TASK STATEMENT: Copy every item below word for word, omitting the pictures.

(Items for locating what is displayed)
^^^^^^^^

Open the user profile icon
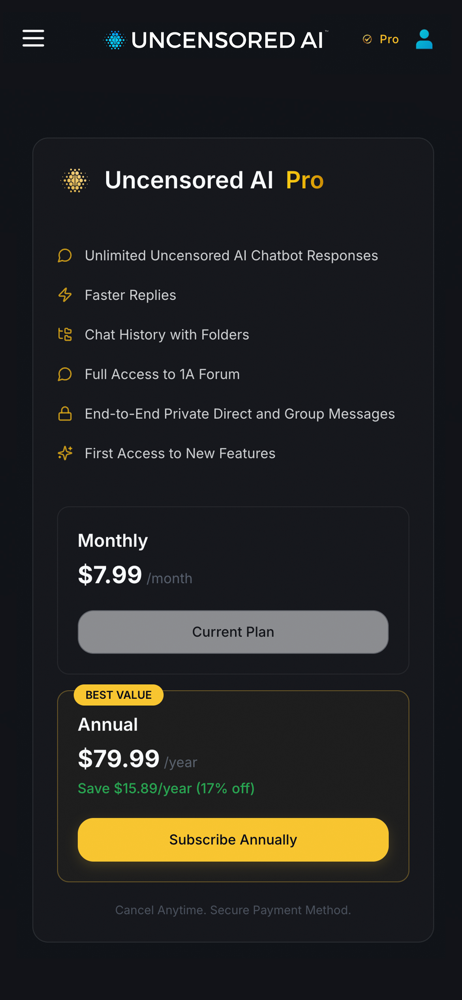462x1000 pixels. [x=424, y=39]
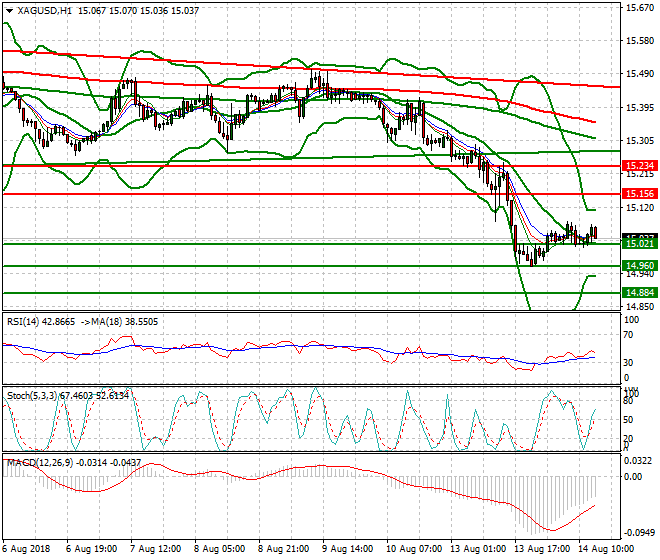This screenshot has width=660, height=560.
Task: Click the triangle arrow before XAGUSD,H1
Action: coord(9,10)
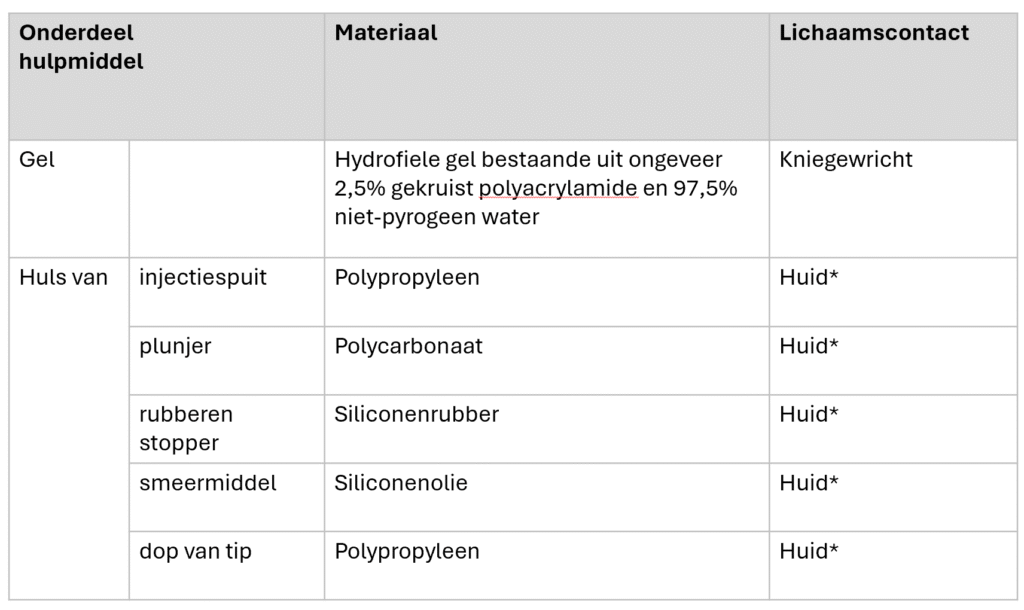Click the 'Huls van' cell

click(69, 428)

^^^^^^^^

TASK OUTPUT:
Open the user profile icon
462x1000 pixels. [x=424, y=39]
This screenshot has width=660, height=560.
Task: Click the triangle arrow before XAGUSD,H1
Action: coord(9,10)
Click the 'Huls van' cell

click(69, 428)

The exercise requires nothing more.